On defence, one piece seems taken care of in Kaiden Guhle who, as a rookie, is looking very much like he has top pair talent in him. He could be joined by Logan Mailloux who has the offensive talent to arrive, but does need to short up his defensive decision making. Lane Hutson is another option as he is an offensive superstar. However, Hutson is small, so he will have to show that he can handle defending physically at the NHL level.
Up front, a look at that centre list of champions this century shows just how much talent is required. Fans are optimistic that Owen Beck could be the answer, but it’s not likely that he can rise to that level. It is possible, though, but not likely. Filip Mesar is another hope, but again not likely. Stars usually come higher in the draft than 30th or so.

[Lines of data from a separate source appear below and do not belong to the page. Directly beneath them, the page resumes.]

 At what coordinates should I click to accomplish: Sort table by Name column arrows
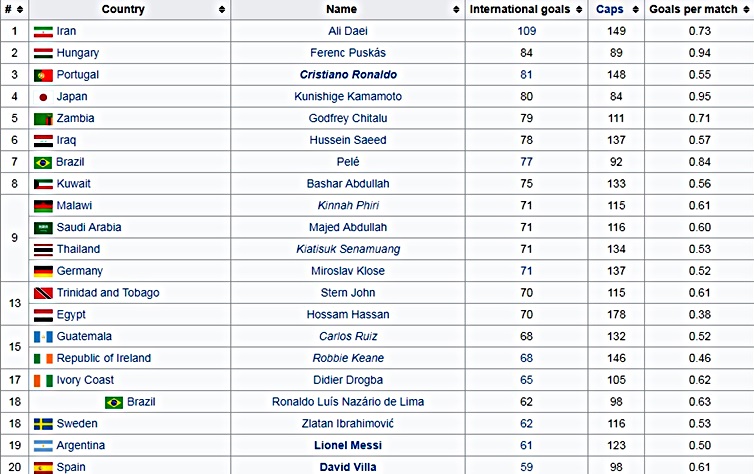coord(456,10)
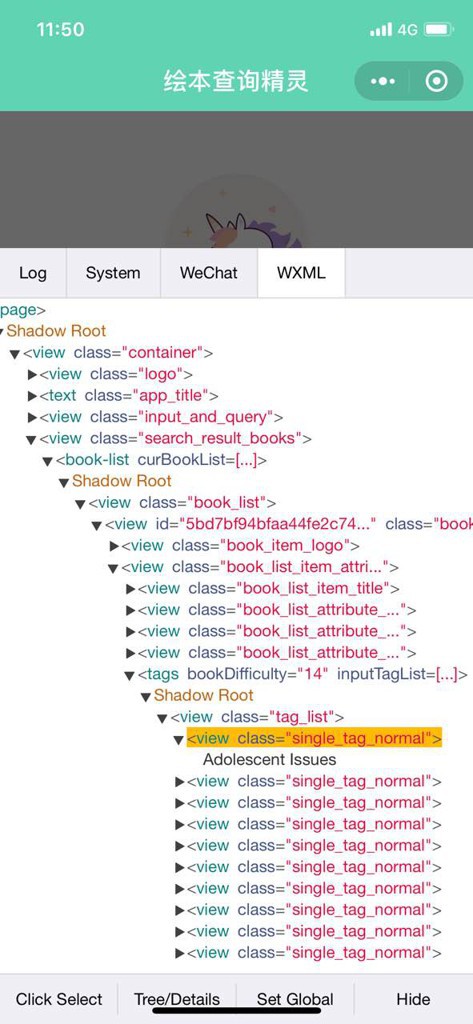Tap the mini program close target icon
The image size is (473, 1024).
point(436,82)
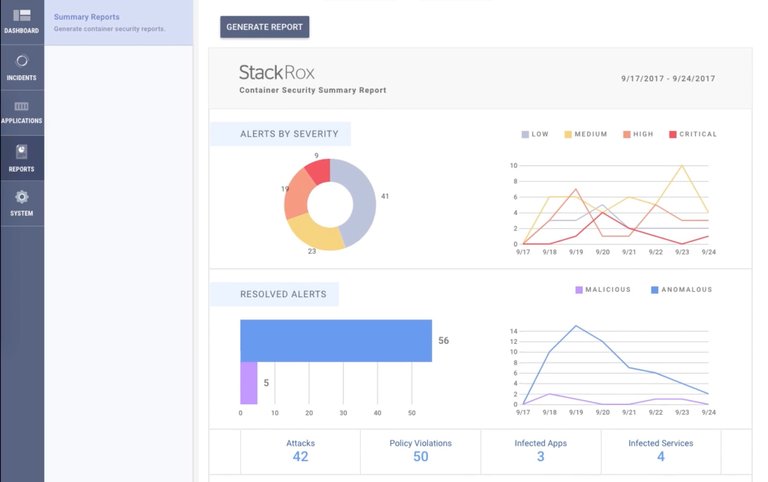This screenshot has height=482, width=768.
Task: Open the Dashboard sidebar icon
Action: [22, 15]
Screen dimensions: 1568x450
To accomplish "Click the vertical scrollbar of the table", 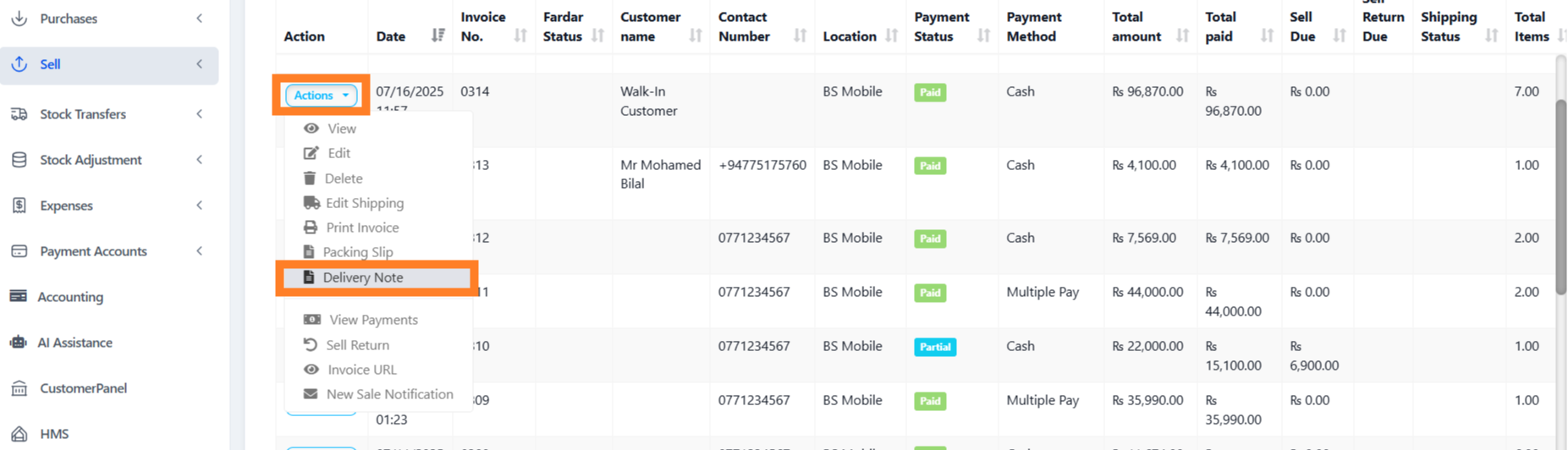I will [x=1560, y=196].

On the roster now, Christian Dvorak does not seem the answer either.
Kirby Dach could be if he is not chosen to play with Nick Suzuki and Cole Caufield, so for the moment there does not appear to be anyone who can join Suzuki on that list of excellence.
The sure answer centre is in the entry draft this year. Connor Bedard, Adam Fantilli, and Leo Carlsson are among three of as many as seven hopes of high level title winning talent. The 2023 draft is that good.
It’s an exciting time for the Canadiens, even if a look at the standings doesn’t seem to indicate it. If the best setup is six pieces to win a title, the Canadiens have three for sure: Cole Caufield is that winger sniper, Nick Suzuki is that top centre, Kaiden Guhle is that first pair defender.
Many more are in the system hoping to find their ceilings to fill out the other pieces. Mailloux, Hutson, Dach, Mesar and Beck are five players who may be able to rise up to fill two roles. If they cannot, the draft offers the best opportunity to find an absolute champion-calibre centre.
This is the club’s best chance this century for sustainable greatness. All they need to do is draft top eight or so this year to greatly increase their chances to fill out one more piece of the puzzle.
Add a great goalie last, and watch it all come together.
Just a little bit more patience, Habs fans.